Apa Bisa Sistem Pemerintahan Presidensial Sesuai UUD 1945 untuk Diubah ?

by
Agus Widjadjanto. (Foto: Istimewa)

Oleh: Agus Widjadjanto*

PERNYATAAN tokoh politik dari Partai Golkar, yang juga mantan Ketua MPR RI, Prof.Dr. Bambang Susetyo bahwa UUD 1945 bukan ‘Kitab Suci’, sehingga sesuai perkembangan jaman bisa dilakukan lerubahan lewat amandemen untuk menjawab tantangan jaman.

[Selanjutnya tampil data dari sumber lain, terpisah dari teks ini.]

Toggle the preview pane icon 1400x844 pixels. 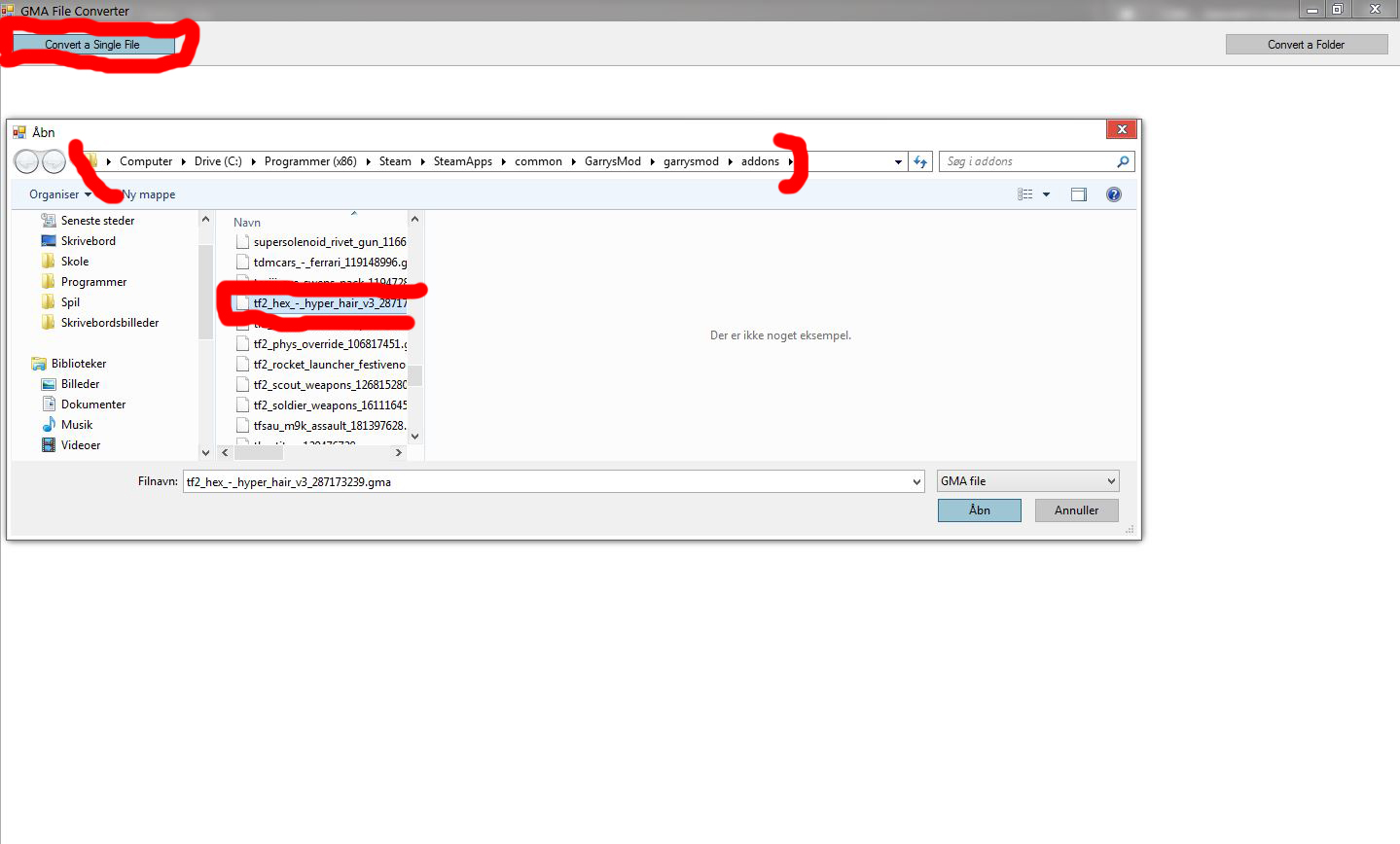click(1079, 194)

Topik pembahasan ini, lalu ditangkap dan dikupas dalam salah satu media TV Suara Kebenaran, yang menampilkan para ahli Hukum Tata Negara paling kampiun saat ini, disamping Prof.Dr. I Gde Pantja Astawa, Guru Besar paling Senior di UNPAD Bandung, juga ada Prof.Dr. Satya Arinanto, Guru Besar Tata Negara dari Universitas Indonesia (UI), dan Prof.Dr. Basuki Rekso Wibowo seorang Guru Besar dari Unas Jakarta, yang di moderatory oleh Prof.Dr. Romly Artasasmita. Sangat menarik memang untuk didengar dan dikaji, lalu diimplementasikan dalam kebijakan politik hukum oleh penguasa saat ini dalam Pemerintahan Presiden Prabowo Subiyanto.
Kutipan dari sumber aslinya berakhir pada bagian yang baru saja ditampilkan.